## CONSIGNE
Selon le document source, combien de salves de victoire les canons alignés sur les bords de la Moskova tirent-ils ?

## DOCUMENT SOURCE

----------------

Le banquet de la victoire - à droite, le maréchal De Lattre


Les lendemains de victoire n’échapperont pas à la gueule de bois : les rencontres suivantes entre généraux des 4 nations auront lieu dans le cadre du Conseil Quadripartite supposé organiser le gouvernement militaire commun de l’Allemagne. Elles ne donneront jamais rien et chacun administrera comme il l’entend sa propre zone d’occupation.

A Moscou la population est informée par hauts parleurs le 9 mai au matin. (Les postes radios ont été confisqués au début de la guerre) Deux à trois millions de moscovites fous de joie se répandent dans les rues. La foule se presse devant les ambassades anglaises et américaines. On embrasse les gardes, les ambassadeurs sont acclamés. Dans l’après-midi, un millier de canons alignés sur les bords de la Moskova tirent 33 salves de victoire. Une centaine d’orchestres s’installent sur toutes les places de la ville. Après le survol de la ville par plusieurs centaines d’avions de guerre, un feu d’artifice gigantesque met fin à cette journée mémorable.

Les Russes qui crient leur joie vont bientôt constater que le stalinisme n’a pas désarmé. Cela commencera par la fermeture des églises, réouvertes pendant la guerre. Les religieux prennent le chemin des camps. A la prison de la Loubianka, un détenu songe avec amertume que la fête n’est pas pour lui. Fait prisonnier par les Allemands puis évadé, il a été enfermé pour trahison. Il s’appelle Alexandre Soljenytsine.


Berlin : le monument de l'Armée Rouge

Construit dès le 7 novembre 1945, les Berlinois le baptisent : "le monument au pillard inconnu."

----------------

## LIGNES FOURNIES
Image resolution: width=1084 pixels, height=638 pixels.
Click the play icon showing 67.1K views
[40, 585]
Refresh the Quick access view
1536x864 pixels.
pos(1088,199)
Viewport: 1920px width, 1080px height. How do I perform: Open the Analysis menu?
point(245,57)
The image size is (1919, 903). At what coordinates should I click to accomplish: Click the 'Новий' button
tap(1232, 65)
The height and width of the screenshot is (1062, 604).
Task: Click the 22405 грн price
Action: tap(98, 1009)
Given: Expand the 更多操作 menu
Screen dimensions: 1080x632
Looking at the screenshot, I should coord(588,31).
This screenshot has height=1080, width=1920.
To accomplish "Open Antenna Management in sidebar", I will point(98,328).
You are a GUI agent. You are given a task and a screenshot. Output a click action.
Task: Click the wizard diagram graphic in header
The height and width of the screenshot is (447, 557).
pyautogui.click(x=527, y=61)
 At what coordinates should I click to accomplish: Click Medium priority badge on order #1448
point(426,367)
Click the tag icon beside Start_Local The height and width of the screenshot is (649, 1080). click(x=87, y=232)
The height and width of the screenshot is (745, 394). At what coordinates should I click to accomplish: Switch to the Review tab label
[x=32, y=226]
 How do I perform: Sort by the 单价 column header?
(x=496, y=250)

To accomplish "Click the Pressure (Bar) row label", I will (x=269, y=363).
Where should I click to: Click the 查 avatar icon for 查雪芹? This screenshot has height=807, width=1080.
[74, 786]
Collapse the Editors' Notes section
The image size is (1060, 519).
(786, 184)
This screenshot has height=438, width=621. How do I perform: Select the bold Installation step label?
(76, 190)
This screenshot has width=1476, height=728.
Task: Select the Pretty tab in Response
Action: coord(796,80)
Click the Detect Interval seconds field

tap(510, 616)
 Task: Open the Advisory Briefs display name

----------------

## RÉPONSE
33 salves.